Chapitre II

1819. Lerici, domaine de Katerina et Danielo.

Sacha se jeta sur ma jambe droite, comme pour me sortir de ma transe, faisant ainsi envoler mes pensées dans un coin de mon esprit. Je baissai alors mes yeux sur lui et souris. Son pelage noir était d'autant plus foncé à cause des gouttes de pluie qui avaient inondé l'herbe du jardin. Il lâcha la branche à ses pattes et se colla à ma robe qui devint mouillée. Je ressentis alors une vague de frissons me parcourir sous l'effet du froid sur mes jambes. Avec des mouvements brusques, il balança ses poils et secoua son corps robuste afin de se sécher.
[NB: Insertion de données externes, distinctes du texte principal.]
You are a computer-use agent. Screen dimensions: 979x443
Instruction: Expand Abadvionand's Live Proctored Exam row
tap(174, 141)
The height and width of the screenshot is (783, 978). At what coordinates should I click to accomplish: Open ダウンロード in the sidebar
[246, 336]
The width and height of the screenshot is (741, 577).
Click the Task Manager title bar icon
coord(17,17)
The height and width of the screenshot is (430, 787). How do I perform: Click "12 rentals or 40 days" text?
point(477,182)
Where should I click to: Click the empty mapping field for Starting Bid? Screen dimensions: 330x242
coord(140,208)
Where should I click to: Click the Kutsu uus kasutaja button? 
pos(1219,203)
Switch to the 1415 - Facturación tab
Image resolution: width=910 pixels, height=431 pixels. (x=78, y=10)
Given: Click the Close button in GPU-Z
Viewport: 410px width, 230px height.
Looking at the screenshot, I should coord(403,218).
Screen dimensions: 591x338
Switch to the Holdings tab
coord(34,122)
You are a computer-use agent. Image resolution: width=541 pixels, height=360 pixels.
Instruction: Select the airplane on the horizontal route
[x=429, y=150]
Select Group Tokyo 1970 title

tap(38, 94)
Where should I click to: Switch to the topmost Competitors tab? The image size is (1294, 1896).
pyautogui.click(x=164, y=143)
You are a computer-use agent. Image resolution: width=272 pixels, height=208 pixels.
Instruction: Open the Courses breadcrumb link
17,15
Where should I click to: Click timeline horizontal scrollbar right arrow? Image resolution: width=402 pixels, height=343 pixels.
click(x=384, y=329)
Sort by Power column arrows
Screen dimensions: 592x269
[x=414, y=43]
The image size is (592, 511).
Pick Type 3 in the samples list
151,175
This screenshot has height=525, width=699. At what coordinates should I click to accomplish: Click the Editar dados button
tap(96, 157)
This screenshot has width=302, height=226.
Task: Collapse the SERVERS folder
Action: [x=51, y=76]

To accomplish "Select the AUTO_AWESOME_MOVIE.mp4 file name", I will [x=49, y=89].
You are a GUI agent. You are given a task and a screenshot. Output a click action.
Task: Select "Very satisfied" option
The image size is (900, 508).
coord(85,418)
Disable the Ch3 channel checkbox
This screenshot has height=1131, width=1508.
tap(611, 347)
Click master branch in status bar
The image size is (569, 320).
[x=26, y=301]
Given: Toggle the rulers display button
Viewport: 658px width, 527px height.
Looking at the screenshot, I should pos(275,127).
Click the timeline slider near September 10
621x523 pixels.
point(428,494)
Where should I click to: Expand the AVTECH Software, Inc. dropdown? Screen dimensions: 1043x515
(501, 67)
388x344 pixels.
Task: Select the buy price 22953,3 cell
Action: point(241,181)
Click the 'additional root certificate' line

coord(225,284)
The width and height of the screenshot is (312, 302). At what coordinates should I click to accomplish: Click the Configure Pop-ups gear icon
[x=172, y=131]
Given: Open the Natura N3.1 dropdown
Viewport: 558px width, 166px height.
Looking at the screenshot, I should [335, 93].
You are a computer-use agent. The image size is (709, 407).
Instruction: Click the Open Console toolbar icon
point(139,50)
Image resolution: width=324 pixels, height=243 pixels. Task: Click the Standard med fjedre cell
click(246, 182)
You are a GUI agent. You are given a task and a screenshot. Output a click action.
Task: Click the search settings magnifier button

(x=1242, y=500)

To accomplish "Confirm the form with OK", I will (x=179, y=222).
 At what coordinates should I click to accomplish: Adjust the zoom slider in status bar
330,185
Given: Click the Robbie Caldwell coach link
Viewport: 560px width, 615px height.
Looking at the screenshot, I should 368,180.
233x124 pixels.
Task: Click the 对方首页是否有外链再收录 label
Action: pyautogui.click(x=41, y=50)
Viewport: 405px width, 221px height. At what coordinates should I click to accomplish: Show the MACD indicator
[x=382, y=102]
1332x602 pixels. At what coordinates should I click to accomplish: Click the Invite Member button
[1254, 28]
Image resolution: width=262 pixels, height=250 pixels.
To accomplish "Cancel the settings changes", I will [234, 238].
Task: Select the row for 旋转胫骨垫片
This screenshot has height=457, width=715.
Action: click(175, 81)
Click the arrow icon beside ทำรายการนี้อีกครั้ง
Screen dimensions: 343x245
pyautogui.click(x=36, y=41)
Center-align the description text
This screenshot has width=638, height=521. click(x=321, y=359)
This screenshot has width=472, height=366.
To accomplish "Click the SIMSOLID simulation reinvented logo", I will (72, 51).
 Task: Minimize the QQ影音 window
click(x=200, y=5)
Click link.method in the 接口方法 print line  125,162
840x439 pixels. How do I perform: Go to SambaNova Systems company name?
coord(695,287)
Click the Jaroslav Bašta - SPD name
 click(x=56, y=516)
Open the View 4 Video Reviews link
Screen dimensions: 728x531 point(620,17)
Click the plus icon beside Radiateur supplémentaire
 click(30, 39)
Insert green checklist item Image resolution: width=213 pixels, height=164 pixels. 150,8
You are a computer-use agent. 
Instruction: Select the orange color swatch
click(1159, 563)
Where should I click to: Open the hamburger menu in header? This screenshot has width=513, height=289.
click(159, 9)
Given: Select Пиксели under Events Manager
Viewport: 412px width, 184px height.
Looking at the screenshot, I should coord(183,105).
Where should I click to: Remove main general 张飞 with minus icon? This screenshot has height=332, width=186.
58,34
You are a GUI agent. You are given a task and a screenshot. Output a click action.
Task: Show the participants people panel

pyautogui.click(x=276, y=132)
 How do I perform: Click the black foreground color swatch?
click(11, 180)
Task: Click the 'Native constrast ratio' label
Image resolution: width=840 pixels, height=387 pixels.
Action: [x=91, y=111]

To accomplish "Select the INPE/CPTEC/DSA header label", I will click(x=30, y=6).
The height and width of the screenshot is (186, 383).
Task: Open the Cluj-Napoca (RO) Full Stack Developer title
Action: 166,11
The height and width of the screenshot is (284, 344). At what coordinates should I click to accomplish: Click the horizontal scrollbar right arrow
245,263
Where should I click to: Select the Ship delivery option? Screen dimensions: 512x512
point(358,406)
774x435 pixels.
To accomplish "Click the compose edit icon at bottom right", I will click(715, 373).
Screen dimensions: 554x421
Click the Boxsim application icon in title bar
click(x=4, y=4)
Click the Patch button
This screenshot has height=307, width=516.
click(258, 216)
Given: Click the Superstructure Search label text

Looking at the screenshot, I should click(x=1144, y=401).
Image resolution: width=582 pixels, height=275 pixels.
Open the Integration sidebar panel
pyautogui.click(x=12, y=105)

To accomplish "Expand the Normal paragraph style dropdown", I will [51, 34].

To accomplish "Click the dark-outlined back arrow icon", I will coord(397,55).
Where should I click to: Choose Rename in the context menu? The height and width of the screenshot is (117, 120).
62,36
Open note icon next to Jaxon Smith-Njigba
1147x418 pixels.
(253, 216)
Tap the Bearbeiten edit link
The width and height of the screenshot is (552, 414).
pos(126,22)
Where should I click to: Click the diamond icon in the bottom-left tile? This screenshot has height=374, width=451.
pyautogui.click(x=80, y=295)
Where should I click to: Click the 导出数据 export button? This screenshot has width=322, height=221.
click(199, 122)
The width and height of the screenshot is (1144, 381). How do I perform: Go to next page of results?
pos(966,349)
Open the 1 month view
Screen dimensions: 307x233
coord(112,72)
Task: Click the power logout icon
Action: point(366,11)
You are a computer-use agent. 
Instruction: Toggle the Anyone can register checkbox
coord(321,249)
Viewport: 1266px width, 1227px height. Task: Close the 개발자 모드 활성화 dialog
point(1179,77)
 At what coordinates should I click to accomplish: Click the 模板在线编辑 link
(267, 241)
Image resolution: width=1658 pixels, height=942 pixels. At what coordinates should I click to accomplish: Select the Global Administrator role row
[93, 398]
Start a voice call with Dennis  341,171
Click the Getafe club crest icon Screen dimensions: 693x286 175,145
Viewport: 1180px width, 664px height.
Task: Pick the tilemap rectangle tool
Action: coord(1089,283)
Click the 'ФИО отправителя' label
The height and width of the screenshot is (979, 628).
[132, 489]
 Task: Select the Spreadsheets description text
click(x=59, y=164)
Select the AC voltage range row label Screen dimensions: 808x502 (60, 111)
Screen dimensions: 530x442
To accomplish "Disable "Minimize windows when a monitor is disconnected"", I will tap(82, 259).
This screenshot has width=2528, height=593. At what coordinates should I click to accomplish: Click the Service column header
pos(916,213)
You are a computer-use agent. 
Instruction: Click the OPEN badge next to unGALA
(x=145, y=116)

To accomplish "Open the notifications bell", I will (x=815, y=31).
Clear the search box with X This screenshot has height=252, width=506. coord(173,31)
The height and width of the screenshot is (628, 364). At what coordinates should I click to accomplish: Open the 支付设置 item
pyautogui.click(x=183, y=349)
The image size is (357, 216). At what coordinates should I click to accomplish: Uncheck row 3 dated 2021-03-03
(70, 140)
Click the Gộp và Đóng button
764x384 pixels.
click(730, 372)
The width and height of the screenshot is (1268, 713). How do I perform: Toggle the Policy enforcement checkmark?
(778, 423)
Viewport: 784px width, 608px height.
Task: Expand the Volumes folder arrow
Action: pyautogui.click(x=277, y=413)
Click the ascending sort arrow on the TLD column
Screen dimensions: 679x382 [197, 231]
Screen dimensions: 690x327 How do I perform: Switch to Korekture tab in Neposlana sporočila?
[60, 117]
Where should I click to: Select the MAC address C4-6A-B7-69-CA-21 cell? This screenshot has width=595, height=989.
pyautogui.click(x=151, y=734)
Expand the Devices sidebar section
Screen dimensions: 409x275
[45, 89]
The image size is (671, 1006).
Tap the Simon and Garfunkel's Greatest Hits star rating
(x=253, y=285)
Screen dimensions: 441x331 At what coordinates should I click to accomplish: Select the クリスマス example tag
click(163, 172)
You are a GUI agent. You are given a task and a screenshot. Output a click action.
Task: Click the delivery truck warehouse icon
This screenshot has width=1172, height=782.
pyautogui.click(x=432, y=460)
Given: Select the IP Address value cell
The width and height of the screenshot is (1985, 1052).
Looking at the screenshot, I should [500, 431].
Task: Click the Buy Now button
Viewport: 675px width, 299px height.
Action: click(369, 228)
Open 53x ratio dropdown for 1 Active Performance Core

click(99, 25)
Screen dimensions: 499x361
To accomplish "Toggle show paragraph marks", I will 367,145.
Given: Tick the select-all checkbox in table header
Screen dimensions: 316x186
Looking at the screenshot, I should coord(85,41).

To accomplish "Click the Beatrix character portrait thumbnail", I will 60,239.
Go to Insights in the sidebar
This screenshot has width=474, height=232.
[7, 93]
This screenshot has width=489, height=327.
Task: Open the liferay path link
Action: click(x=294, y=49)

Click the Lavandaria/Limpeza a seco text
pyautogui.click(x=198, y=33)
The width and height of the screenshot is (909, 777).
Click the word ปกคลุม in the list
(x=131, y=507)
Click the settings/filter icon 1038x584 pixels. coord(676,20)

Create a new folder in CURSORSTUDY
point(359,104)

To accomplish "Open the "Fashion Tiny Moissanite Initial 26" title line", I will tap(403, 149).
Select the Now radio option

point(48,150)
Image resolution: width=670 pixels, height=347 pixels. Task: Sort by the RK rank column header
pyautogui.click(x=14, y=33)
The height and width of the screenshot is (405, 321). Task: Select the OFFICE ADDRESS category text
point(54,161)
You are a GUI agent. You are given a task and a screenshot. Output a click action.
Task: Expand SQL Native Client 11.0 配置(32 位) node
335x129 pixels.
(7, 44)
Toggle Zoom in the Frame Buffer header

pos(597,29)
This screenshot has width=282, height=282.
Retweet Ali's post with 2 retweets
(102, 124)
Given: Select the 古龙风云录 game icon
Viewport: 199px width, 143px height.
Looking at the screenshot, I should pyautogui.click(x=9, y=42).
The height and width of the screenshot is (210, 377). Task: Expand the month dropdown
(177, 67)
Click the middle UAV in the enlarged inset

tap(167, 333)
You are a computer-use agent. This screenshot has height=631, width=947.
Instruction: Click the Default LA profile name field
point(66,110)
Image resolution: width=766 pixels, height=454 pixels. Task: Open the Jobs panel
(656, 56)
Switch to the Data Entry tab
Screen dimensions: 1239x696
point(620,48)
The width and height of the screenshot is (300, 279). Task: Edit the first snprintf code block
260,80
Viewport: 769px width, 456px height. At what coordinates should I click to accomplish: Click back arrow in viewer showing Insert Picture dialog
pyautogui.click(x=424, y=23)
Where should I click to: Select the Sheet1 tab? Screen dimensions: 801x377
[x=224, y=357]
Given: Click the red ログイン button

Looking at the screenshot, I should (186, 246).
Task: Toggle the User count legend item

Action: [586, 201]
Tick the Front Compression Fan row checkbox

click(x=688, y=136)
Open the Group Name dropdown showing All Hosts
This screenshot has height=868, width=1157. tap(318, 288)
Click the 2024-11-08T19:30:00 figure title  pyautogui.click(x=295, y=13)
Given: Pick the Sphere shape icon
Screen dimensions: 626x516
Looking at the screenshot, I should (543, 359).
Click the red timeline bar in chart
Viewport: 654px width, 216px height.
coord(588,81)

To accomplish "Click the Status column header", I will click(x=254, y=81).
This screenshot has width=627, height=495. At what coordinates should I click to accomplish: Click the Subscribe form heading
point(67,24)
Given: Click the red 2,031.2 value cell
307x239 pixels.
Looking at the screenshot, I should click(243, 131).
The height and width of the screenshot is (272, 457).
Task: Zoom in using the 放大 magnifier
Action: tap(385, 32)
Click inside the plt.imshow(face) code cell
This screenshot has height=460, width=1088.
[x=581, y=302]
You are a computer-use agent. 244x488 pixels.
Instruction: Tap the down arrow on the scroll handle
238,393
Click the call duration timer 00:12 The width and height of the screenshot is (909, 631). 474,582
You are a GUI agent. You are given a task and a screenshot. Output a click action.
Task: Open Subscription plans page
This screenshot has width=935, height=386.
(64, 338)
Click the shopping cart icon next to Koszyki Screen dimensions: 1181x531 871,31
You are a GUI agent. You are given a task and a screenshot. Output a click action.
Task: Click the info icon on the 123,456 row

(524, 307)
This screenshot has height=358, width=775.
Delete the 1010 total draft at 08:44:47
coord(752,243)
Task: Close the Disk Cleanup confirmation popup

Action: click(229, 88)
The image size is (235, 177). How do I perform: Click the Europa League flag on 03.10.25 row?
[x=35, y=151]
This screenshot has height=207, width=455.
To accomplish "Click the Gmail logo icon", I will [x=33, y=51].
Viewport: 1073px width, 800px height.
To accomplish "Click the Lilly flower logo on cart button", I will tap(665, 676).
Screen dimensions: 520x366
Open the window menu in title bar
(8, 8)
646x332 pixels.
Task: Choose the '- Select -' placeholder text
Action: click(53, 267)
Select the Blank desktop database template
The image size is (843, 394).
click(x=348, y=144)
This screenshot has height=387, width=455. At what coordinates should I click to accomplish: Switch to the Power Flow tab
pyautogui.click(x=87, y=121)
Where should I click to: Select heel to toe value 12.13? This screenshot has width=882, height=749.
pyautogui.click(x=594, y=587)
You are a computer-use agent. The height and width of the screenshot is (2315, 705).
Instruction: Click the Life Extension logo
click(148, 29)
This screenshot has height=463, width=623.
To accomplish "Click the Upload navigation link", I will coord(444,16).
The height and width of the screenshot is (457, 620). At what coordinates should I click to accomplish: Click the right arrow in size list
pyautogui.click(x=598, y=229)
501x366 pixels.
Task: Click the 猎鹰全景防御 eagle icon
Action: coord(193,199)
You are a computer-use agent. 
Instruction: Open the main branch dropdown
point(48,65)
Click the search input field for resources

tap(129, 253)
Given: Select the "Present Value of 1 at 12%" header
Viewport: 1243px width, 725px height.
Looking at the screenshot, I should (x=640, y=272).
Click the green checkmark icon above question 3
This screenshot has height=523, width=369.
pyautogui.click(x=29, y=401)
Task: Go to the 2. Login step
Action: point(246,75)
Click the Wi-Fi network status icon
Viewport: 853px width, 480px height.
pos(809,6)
L'homme qui se tenait juste devant fut autant arrosé que moi par l'ébrouement de mon chien. Je me penchai vers ce dernier pour le caresser et m'arrêtai ensuite quelques secondes pour observer cet étranger rire de la situation. Son rire était contagieux et si beau. Il vit que je le fixais et soutînt alors mon regard. Il s'avança pour m'aider à me relever et tendit son bras. J'attrapai le bas de ma robe d'un côté, puis, je m'agrippai à sa douce main. Un frisson parcourut alors mon avant-bras jusqu'à ma poitrine au contact de ses doigts sur ma peau humide.

Je me dégageai rapidement, surprise par les effets que je ressentais. Je me demandais alors si ce sentiment était dû au fait qu'aucun homme ne m'avait touchée depuis environ un an, ou si c'était parce que c'était justement cet inconnu qui avait eu ce tendre geste. Je cherchais une excuse plausible qui expliquerait mon comportement : en réfléchissant, il avait plu fortement, l'air était sec et froid, sa main était très chaude, le résultat aboutit à un cocktail explosif qui pouvait heurter la surface de mon corps...

Malheureusement, je crois que c'est à ce moment-là, à travers le lot d'émotions que je ressentais, que je compris que cet homme allait changer quelque chose en moi. Cette rencontre n'était pas anodine et je sentais bien que j'étais irrésistiblement attirée par lui, malgré les pensées restrictives et les questionnements qui affluaient déjà dans mon esprit.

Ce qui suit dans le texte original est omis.